2007年3月16日
日本では百周年よりも代理処罰
【シンチア・ユミ/NB】
ブラジル日本移民百周年に対し、日本政府の支援が期待されるなか、先日、西林万寿夫・在サンパウロ総領事が日本に一時帰国した。
しかし、現在日本では、2005年11月にレストランオーナーを殺害し、ブラジルに帰国逃亡したとされるウンベルト・ジョゼ・ハジメ・アルバレンガ被告(35)の代理処罰が話題となっており、西林総領事は、日本におけるブラジルのネガティブイメージを確認するだけになった。
ブラジル日本移民百周年記念協会の松尾治執行委員長は、代理処罰の問題が百周年に対する両国間の対話の妨げにもなりかねないとしたうえで「日本のメディアは同容疑者の裁判のことだけを取り上げており、西林総領事が百周年の話をできる雰囲気ではなかった」と事情を説明した。
一方、同件が百周年における日伯の協力関係を妨害する可能性を否定する在サンパウロ総領事館の楠彰政務担当領事は、まもなく百周年協会が最終予算案をサンパウロ総領事館を通じて日本政府に提出するとし「日本政府が箱物事業を支援しないということはすでに明らかになっているが、そのほかの事業については何も決まっていない。外務省はまだどういったプロジェクトが案件になっているのか知らない」と述べている。
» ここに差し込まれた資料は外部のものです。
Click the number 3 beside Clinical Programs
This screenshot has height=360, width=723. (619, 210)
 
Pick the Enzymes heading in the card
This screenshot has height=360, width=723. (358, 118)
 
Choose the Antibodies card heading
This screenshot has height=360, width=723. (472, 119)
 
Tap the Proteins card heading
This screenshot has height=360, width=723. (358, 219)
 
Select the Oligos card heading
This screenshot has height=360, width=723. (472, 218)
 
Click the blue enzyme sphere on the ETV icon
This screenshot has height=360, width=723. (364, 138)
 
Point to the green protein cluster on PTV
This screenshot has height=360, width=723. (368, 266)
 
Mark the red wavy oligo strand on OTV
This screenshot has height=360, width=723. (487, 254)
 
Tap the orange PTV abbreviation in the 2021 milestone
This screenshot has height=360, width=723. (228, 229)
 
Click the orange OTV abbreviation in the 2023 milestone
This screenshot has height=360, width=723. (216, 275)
また、百周年記念行事の広報も兼ねて、日本を訪問している松尾委員長は、訪日前のインタビューで、日本政府以外に日本企業などの百周年支援にも期待しているとし「例えば、福岡では百周年記念行事を支援するNGO団体が発足している。日本に行った際には関係者と会って、どういった活動が行われているのかを聞く予定だ」と語った。